- Written problem 1 -
In the records, rewrite the part that opens with the line containing "Task: Sort by 予約件数合計 column arrows" and closes with the line containing "Action: pos(345,481)", replacing "screenshot" with "image" and keeping everything else the same. Leave the pictures out of your answer.

--- Start of Source document ---

Accordingly, there is no protected statutory function under the MFMA that is
displaced by the interim relief sought in Part A of the Notice of Motion.

[38] A related objection, implicit in the first and second respondents’
submissions, is that the appointment of Mr. Hooghiemstra as the authorised
mandatee on the Bank Account is not competent in interim proceedings. I
disagree. The appointment is a minimal, specifically targeted measure,
chosen because no lesser remedy has proven effective over four years of
non-compliance.

[39] FreshLinq already administers the Freshmark system and is the natural
technical supervisor of daily disbursements. Mr Hooghiemstra, as the
representative of IMASA whose members are the direct beneficiaries of the
funds held in trust, is the appropriate person to authorise those disbursements
on behalf of the parties entitled to them.

[40] The relief does not transfer ownership or management of the market,
dispossess the Municipality of its infrastructure, or permanently remove the
Municipal Manager from office. It is interim, expressly pending the
finalisation of Part B, and is fully reversible upon the final determination of
this matter. It constitutes the minimum necessary relief to give effect to the
rights at stake and to restore the legal order that the 2021 court order was
designed to maintain.

[41] As a result of these primary findings, I accordingly reject the
respondents’ opposition in its entirety.
Discussion

[42] Notwithstanding my findings regarding the first and second
respondents’ opposition, I turn to consider each jurisdictional requirement in
light of the facts to determine whether, on a balance of probabilities, the
applicant has made out a cause of action for the proposed interdictory relief.

--- End of Source document ---
--- Start of Records shown ---

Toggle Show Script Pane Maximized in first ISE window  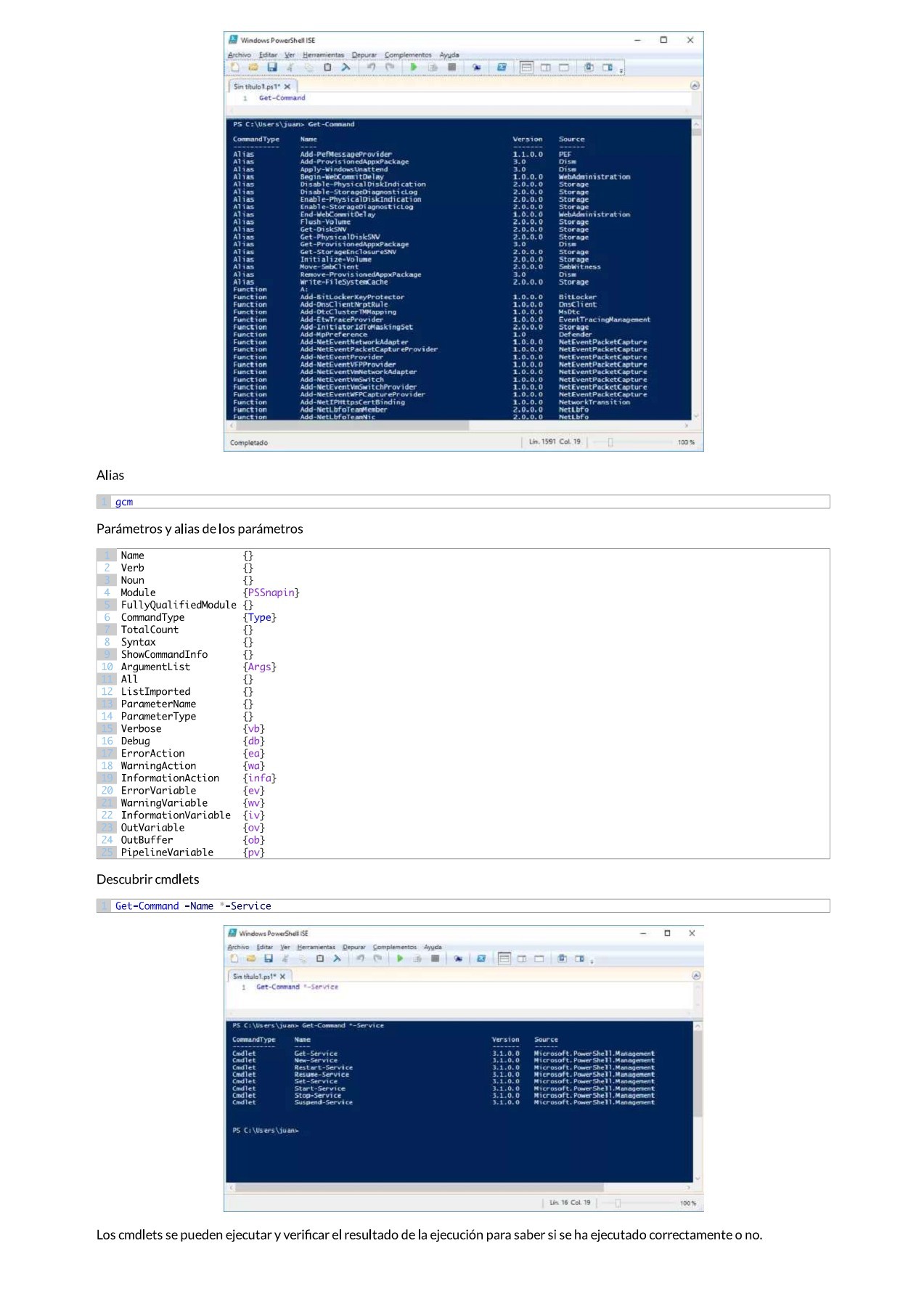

--- End of Records shown ---
--- Start of Records shown ---

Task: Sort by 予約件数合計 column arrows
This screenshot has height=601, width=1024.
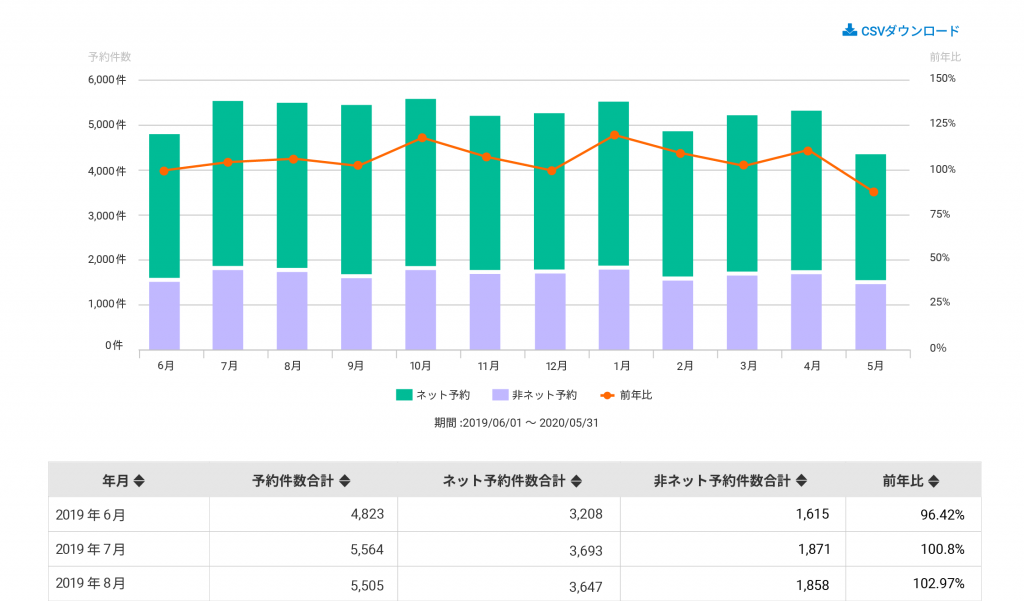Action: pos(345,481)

--- End of Records shown ---
--- Start of Records shown ---

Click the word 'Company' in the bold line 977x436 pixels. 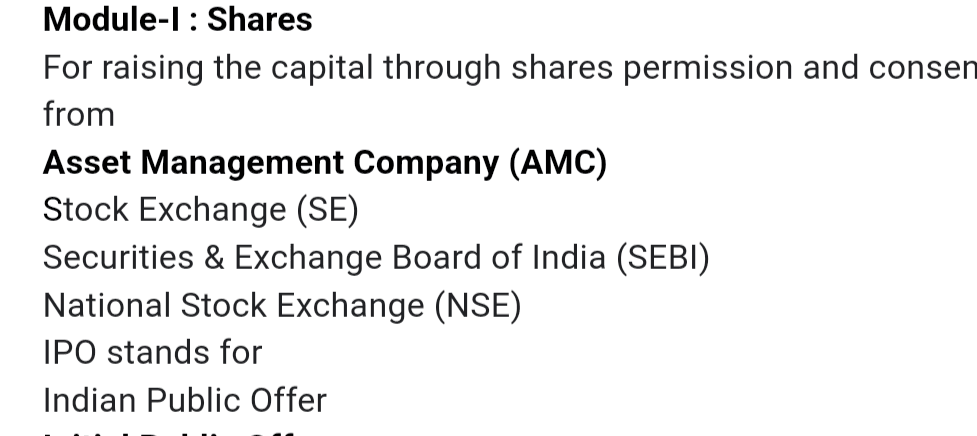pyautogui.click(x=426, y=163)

--- End of Records shown ---

- Written problem 2 -
Carry on the court judgment on interim relief over the market bank account from where it stops.

- Written response 1 -
Task: Sort by 予約件数合計 column arrows
This image has height=601, width=1024.
Action: pos(345,481)

- Written response 2 -
Prima Facie Right
[43] The applicant has demonstrated a prima facie right to the relief
sought. IMASA's members are entitled by contract, by statute, and by court
order to receive payment of ninety -five percent of the daily market proceeds
within forty -eight hours of the conclusion of sales. That entitlement is not
disputed in any substantive sense. The founding affidavit establishes that
these amounts are collected by the Municipality into the closed trust account
at ABSA Bank. The Municipality holds these monies not as an owner but as
a conduit for funds that, by law, belong to market agents and ultimately to
producers. The failure to disburse these funds timeously is a breach of that
trust obligation.

[44] The right is reinforced by the court order of 4 March 2021, issued by
this Court, which remains extant. The applicant need not relitigate the merits
of the underlying obligation. The order establishes the right. The crisp
question that follows is whether the Municipality is complying. It manifestly
is not. This is not a right merely open to doubt; it is a right confirmed by
court order. That being said, the applicant has met the threshold of the first
jurisdictional requirement.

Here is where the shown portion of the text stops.